(Data records)
--- --- ---

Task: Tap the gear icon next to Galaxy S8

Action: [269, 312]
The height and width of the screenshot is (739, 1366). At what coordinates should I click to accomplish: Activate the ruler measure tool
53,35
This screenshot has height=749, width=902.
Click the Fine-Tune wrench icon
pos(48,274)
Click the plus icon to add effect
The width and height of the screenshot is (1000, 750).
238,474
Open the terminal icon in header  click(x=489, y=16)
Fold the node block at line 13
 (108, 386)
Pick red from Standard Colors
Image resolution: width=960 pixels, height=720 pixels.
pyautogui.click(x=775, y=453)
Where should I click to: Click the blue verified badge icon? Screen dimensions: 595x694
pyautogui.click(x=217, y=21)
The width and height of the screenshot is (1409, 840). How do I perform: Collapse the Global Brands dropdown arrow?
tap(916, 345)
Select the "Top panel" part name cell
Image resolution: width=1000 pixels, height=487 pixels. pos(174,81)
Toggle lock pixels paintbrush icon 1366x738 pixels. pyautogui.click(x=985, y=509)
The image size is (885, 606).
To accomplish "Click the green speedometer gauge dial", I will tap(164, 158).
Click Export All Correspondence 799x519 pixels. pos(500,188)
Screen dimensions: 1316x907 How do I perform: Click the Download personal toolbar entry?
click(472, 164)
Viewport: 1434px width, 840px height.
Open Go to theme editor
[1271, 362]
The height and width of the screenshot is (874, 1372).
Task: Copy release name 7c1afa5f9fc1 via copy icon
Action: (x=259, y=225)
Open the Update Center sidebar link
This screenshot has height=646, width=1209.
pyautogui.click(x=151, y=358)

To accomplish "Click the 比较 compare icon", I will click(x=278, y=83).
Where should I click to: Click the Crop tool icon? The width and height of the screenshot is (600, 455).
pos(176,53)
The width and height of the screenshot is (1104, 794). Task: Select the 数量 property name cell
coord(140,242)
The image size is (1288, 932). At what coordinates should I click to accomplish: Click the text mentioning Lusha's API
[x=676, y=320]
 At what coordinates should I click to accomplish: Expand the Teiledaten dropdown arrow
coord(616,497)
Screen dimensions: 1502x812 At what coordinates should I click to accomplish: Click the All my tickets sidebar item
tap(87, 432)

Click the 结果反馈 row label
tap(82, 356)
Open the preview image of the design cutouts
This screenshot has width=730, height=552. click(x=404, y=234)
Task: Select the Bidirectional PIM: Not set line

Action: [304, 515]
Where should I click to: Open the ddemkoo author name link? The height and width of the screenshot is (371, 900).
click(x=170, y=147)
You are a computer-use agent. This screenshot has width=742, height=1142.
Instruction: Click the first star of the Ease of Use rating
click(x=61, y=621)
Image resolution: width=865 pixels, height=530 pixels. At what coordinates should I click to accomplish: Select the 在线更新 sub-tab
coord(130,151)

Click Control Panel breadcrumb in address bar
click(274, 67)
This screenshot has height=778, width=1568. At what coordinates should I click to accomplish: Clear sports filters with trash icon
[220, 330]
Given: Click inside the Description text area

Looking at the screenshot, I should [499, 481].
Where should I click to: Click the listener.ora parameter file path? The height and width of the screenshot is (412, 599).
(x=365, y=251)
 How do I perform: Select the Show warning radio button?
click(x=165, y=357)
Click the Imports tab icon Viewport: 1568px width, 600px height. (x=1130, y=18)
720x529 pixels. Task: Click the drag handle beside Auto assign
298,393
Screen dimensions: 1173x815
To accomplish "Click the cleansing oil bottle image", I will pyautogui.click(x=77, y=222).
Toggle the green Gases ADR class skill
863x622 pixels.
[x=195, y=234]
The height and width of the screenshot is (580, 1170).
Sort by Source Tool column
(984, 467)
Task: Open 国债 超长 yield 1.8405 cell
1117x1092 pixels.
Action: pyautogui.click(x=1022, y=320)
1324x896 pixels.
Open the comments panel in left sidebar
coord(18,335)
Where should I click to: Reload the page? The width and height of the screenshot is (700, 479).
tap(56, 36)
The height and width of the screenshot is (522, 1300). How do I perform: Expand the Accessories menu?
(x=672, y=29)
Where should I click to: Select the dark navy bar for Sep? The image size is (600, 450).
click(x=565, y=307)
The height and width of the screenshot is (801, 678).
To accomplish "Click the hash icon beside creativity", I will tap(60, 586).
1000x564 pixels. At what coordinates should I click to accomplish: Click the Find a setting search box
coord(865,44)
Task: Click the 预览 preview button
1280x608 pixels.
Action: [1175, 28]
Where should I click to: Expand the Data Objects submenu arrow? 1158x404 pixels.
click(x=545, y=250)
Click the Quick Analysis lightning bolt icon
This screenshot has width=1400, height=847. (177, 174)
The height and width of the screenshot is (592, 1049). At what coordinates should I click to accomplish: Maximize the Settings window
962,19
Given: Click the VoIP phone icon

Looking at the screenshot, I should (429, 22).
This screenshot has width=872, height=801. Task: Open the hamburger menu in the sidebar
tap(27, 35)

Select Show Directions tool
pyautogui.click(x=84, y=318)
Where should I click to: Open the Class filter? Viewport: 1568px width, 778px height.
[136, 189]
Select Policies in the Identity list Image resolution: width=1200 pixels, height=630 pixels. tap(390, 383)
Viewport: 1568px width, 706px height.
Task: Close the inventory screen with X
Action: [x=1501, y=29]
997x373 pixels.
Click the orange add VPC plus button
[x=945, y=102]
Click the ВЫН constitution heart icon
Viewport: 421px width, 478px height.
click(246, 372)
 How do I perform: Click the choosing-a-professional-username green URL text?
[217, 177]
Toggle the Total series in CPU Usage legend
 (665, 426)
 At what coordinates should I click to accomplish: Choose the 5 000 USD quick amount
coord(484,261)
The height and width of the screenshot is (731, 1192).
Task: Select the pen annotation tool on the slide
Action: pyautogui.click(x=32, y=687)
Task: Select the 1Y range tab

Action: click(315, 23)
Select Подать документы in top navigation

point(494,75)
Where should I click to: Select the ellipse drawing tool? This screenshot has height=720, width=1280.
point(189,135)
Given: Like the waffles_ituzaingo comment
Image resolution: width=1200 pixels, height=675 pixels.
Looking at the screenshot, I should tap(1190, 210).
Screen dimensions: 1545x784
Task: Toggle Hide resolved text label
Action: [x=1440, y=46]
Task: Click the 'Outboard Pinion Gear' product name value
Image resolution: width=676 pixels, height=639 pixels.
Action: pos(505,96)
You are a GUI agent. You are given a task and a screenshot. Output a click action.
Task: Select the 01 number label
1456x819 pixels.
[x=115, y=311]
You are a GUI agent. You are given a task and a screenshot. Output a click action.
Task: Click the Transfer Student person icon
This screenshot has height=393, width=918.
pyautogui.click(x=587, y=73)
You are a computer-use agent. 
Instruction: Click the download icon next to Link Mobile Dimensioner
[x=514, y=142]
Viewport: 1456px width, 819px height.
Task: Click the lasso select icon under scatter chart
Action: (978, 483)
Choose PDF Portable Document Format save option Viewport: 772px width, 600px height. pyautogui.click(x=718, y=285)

--- --- ---

→ **What the exercise asks**: The expected answer is a copy of each line above containing "computer".

→ **Response**:
You are a computer-use agent. This screenshot has width=742, height=1142.
You are a computer-use agent. 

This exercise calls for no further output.